The Supreme Court has released the judgment of Justice Gray in a strange defamation case between the operators of a Belconnen karate school and one Jeff Manny, the self decribed “second richest and biggest business man in Belconnen”.
It’s a cracking yarn (once you get down around par 64) of alleged adulteries and dire (unsubstantiated) accusations about the handling of children.
I’ll leave readers to peruse the judgment themselves rather than risk the ire of the courts in further re-capitulation.
Justice Gray pronounces of Mr Manny: “the first defendant falls into the category of witness where one can say “I do not believe anything they say”.
Par 107 is also a doozy:
107. I have formed a very adverse view of the first defendant’s credibility and reliability as a witness. Nevertheless, there is nothing in the text of the letter to indicate that it was written in furtherance of the affairs of the company.

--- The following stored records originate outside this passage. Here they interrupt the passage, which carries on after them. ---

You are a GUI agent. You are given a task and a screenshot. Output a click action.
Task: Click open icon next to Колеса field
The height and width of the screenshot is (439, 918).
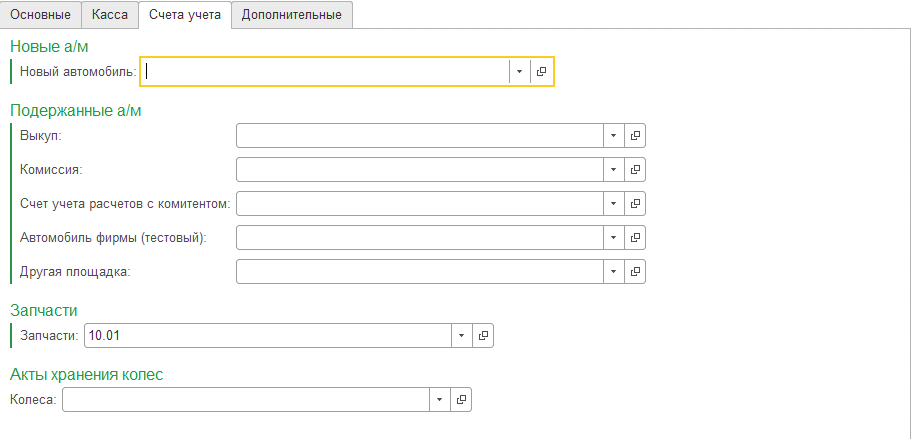461,400
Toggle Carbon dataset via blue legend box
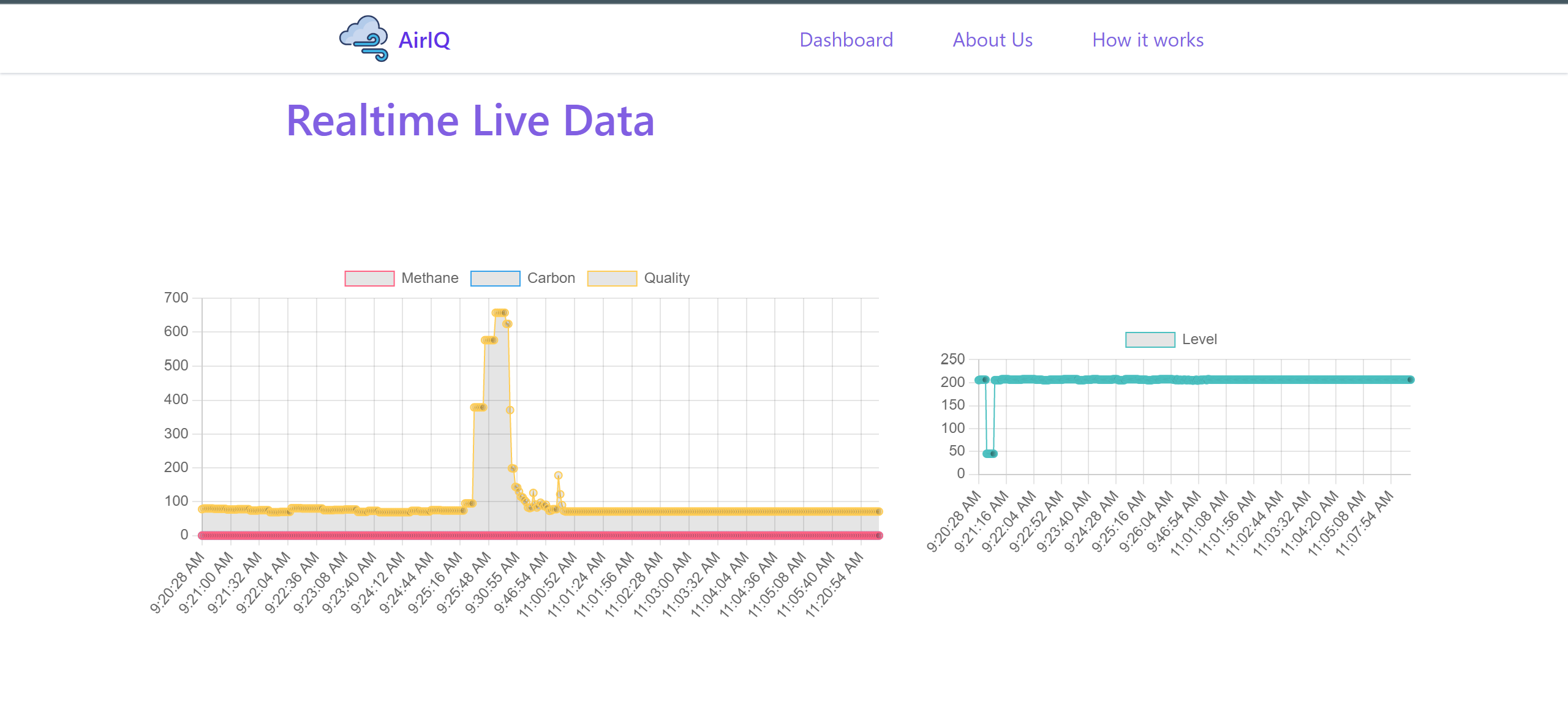Viewport: 1568px width, 725px height. click(495, 279)
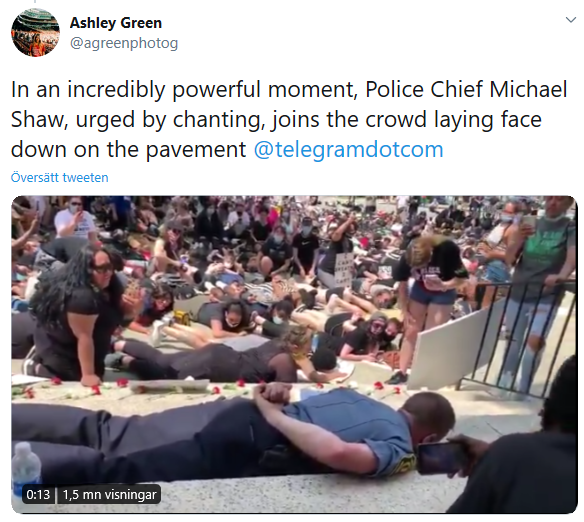
Task: Open the @agreenphotog handle link
Action: 124,43
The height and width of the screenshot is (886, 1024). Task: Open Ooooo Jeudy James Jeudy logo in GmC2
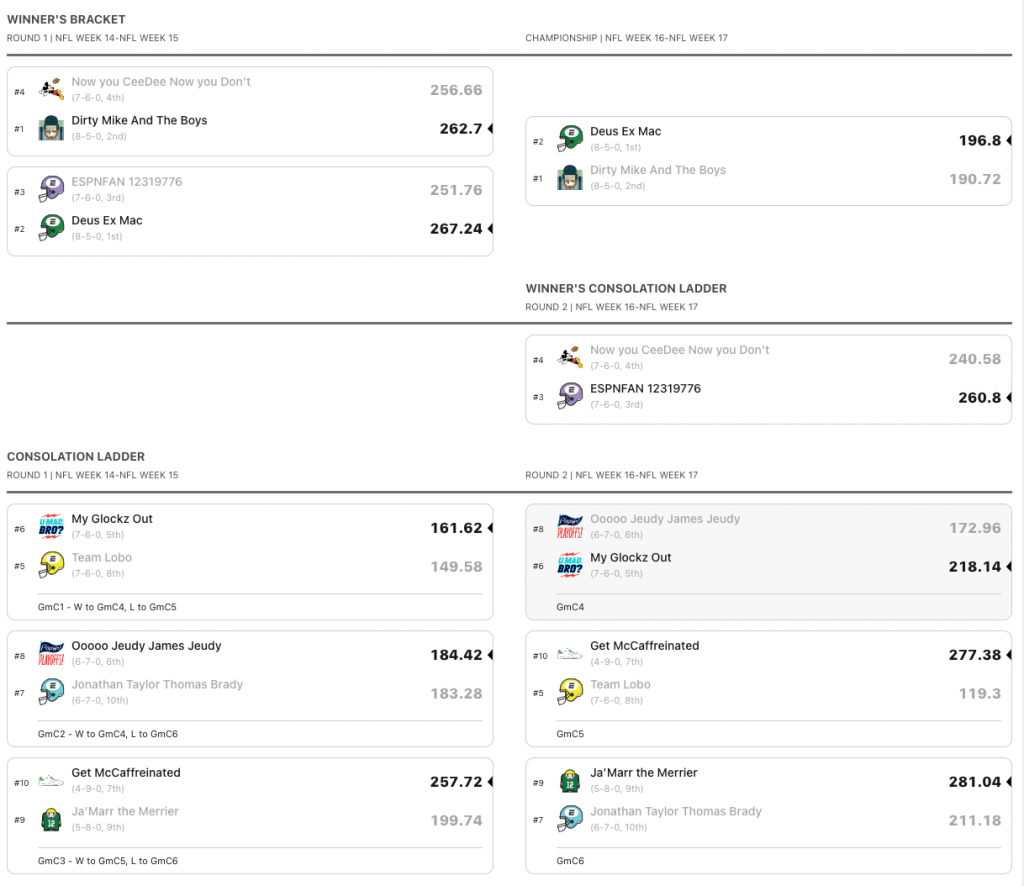click(x=51, y=653)
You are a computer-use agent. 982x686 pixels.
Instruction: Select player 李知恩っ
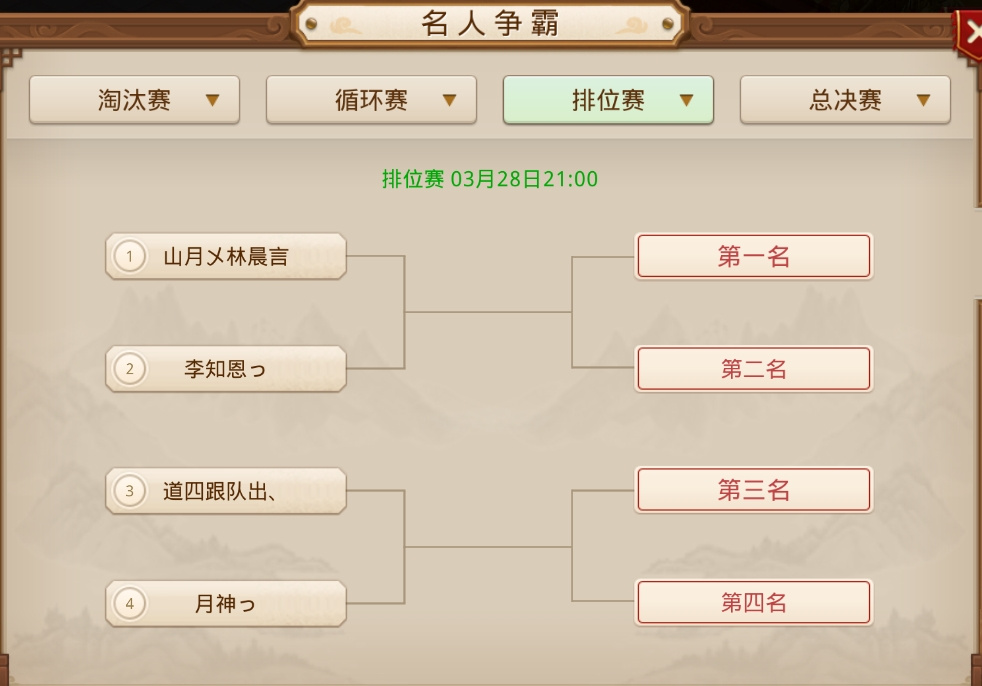pyautogui.click(x=226, y=370)
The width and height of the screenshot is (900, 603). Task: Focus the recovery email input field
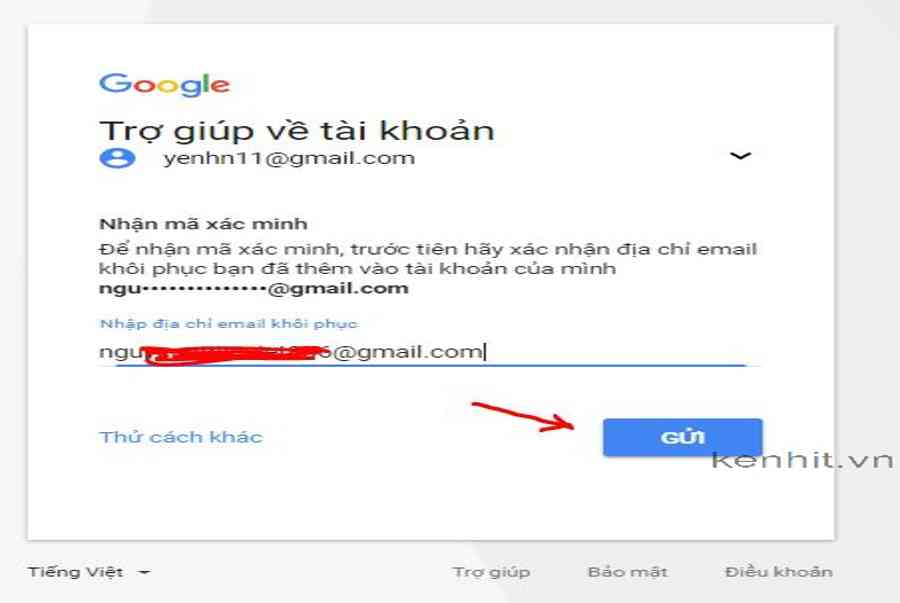point(430,352)
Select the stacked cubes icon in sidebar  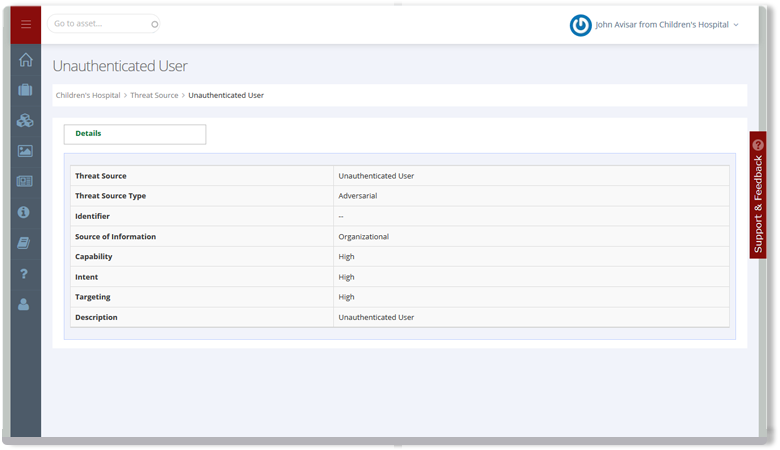(25, 120)
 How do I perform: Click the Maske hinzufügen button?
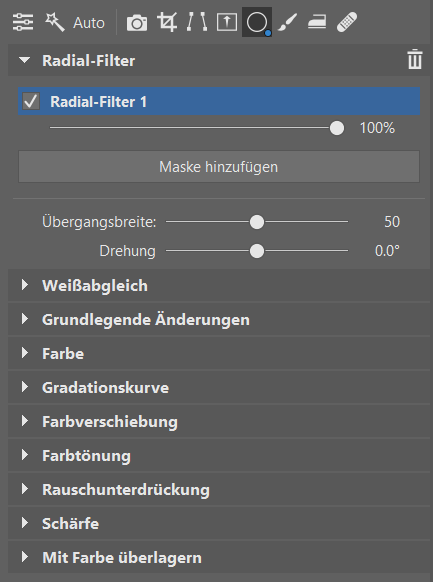pyautogui.click(x=219, y=166)
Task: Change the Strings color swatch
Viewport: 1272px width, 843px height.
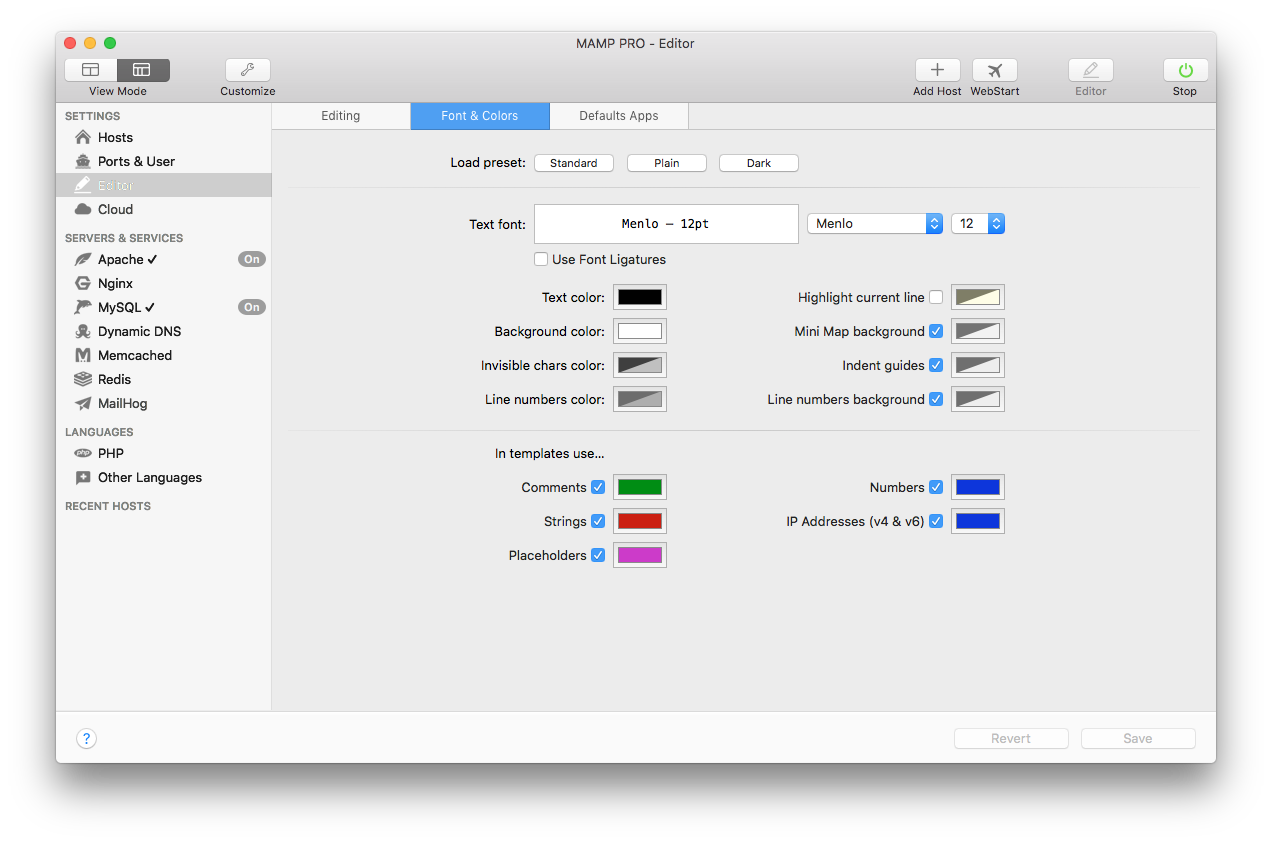Action: pyautogui.click(x=639, y=520)
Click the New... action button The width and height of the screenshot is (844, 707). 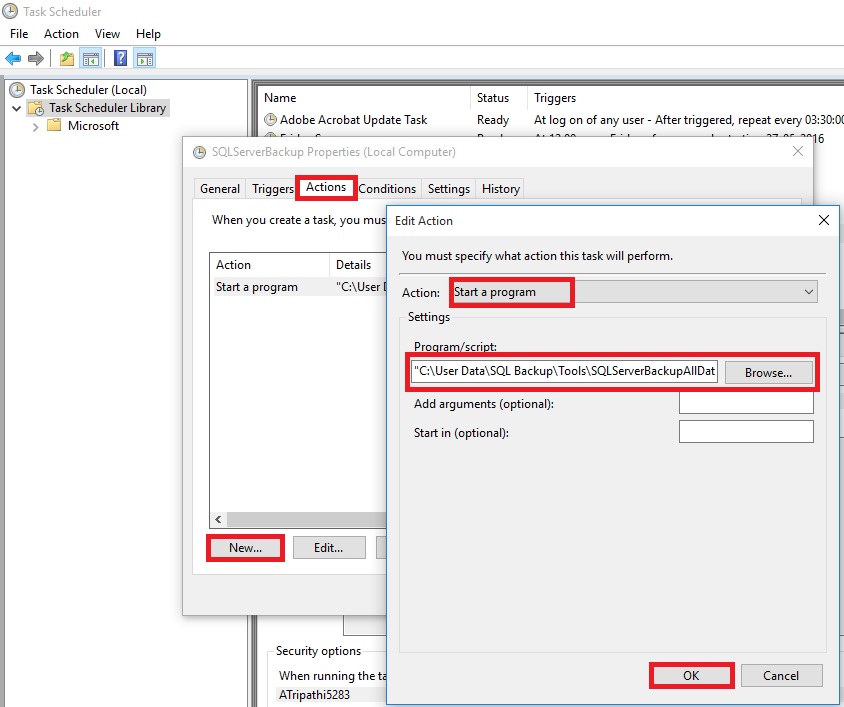click(x=245, y=548)
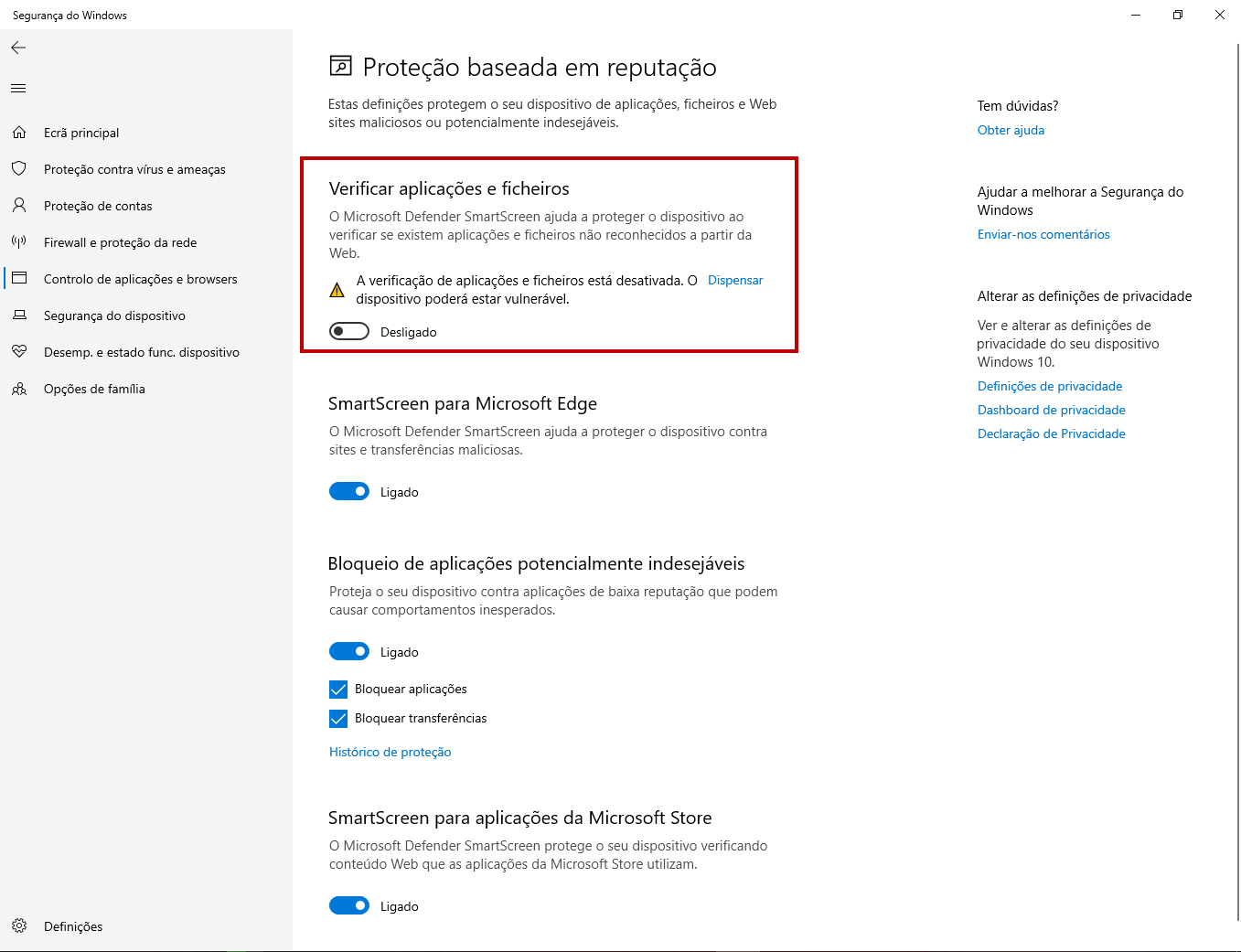Collapse the navigation pane with hamburger icon
This screenshot has width=1241, height=952.
(17, 88)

The only possible connection might be in the concluding paragraphs of the letter relating to the first defendant’s intent “to live peacefully in act [sic] as I have done last 20 years and grown to be second richest and biggest business man in Belconnen …”.
All up Mr Manny’s accusations have cost him $26,200, before costs (which one suspects will be substantial).
It is also intriguing that, due to police liking a gossip as much as anyone, making written allegations about a police officer to the police is apparently actionable defamation.